An outstanding business class
The first class cabin, Mint, will likewise likely be in operation. Presented in 2014, it has been a gamechanger for US aviation, with single untruth level ‘suites’ with sliding entryways just as seat sets. I’ve flown it twice; the multiple times it felt like a personal jet. With customer service to coordinate, as well – when, in 2015, I playfully tweeted false shock about the most minor of bothers in my suite, I found a $100 credit immediately added to my account. But I was joking!, I tweeted their social media team, mortified. They knew, they said – but it was mine anyway.
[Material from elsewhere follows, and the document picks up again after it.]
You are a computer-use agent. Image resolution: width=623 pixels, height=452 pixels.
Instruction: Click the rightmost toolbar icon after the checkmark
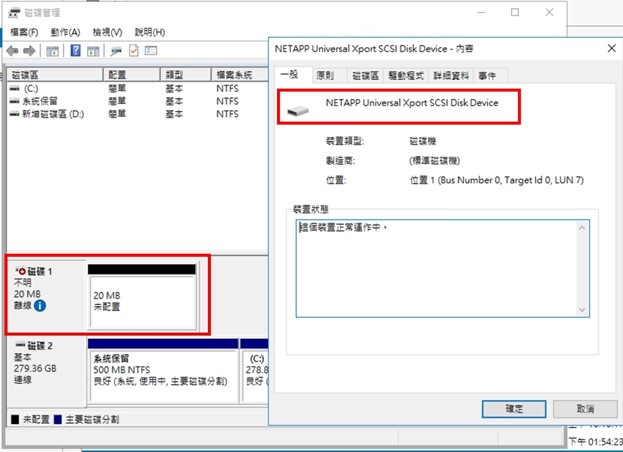(151, 50)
My loyalty was sealed; the next time I had to fly London-LA, I broke the journey in New York, just so I could do half the journey on JetBlue. The launch of their transatlantic flights is, for me, the most exciting aviation news I’ve heard in a long time.
How much will it cost?
What amount of will it cost?
There’s no word yet on how much tickets will cost, however JetBlue costs are constantly focused, if not uncontrollably less expensive than different alternatives. The airlinesays that it will continue its record of “lowering fares and stimulating traffic” but don’t expect them to slash fare much beyond what they already are – I anticipate there will be introductory offers, but transatlantic fares are currently so cheap that you’re mostly paying tax (a return fare to New York on British Airways next week costs £373.52, £263.52 of which is taxes).
Where there might be a difference is in the business class area – when I flew Mint, it was around $500, about a large portion of the cost of the legacy carriers, for an experience that was, in my book, twice as good.
One of the few things I regretted about moving back from America was giving up my JetBlue loyalty. Roll on 2021.